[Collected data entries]
------------------------------------------------

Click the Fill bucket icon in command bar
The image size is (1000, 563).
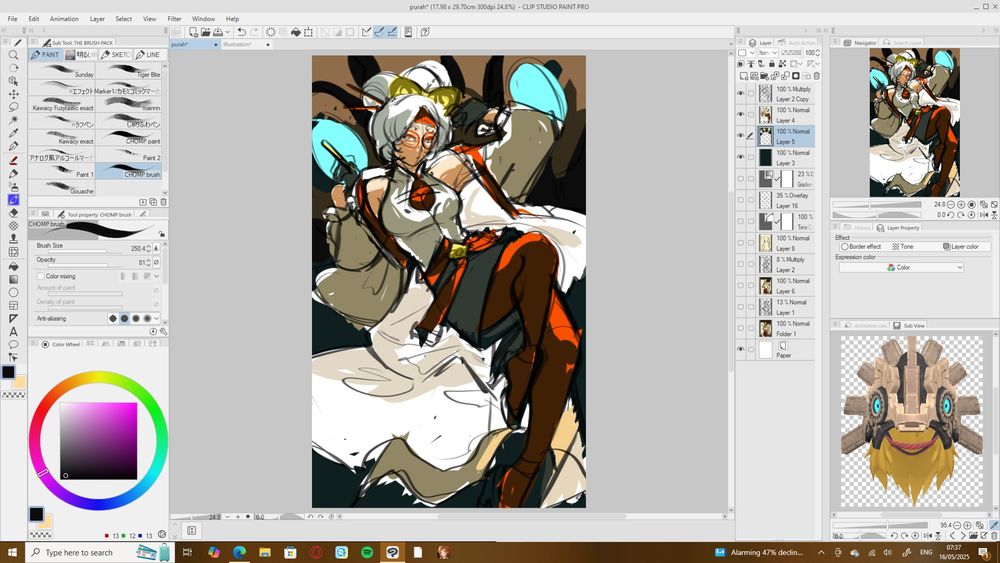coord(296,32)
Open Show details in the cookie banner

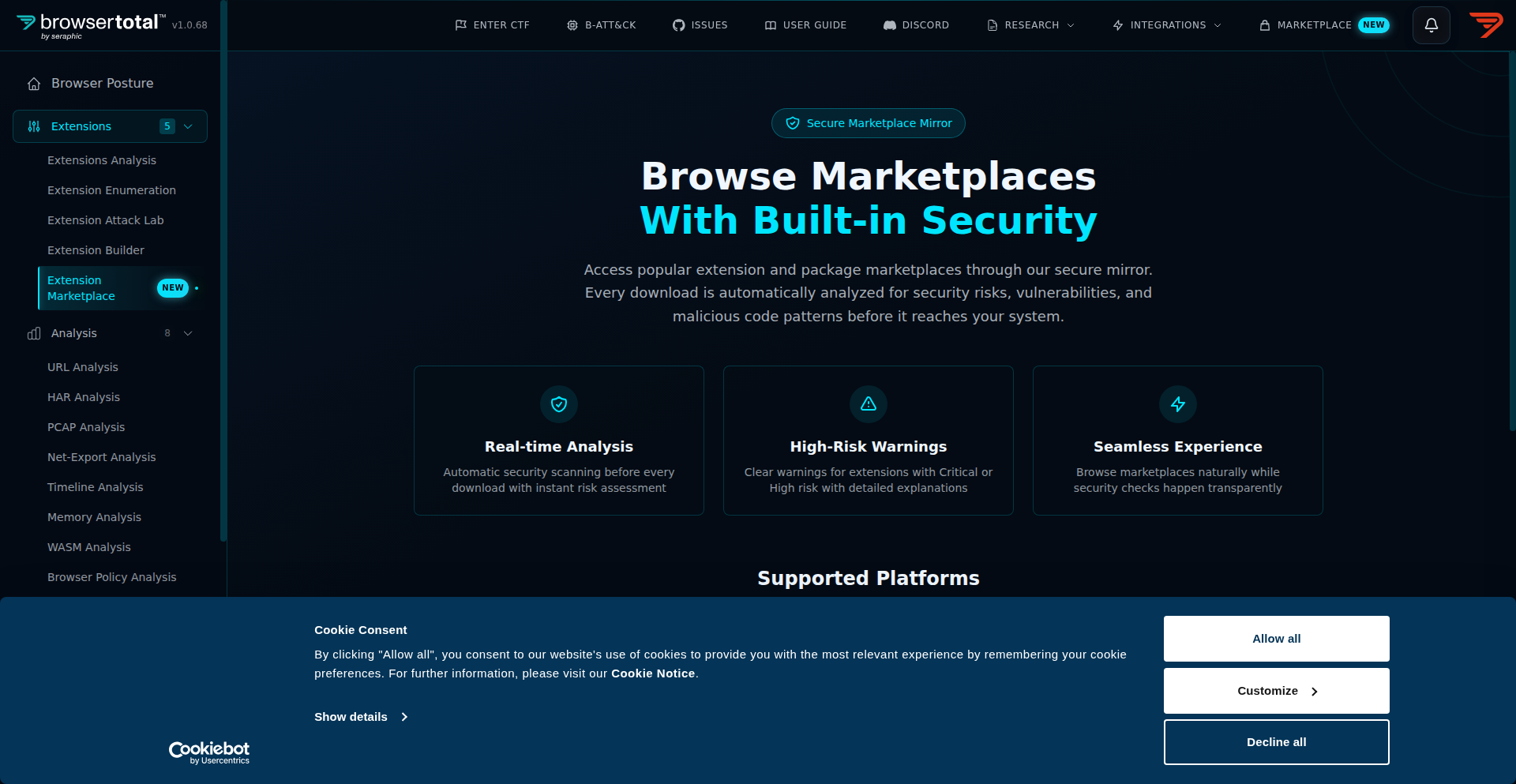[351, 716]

------------------------------------------------

TASK REQUIREMENTS:
Set down every line of the records above word for word, but leave the pictures out.

SOLUTION TO THE EXERCISE:
Click the Fill bucket icon in command bar
The image size is (1000, 563).
coord(296,32)
Open Show details in the cookie banner

[351, 716]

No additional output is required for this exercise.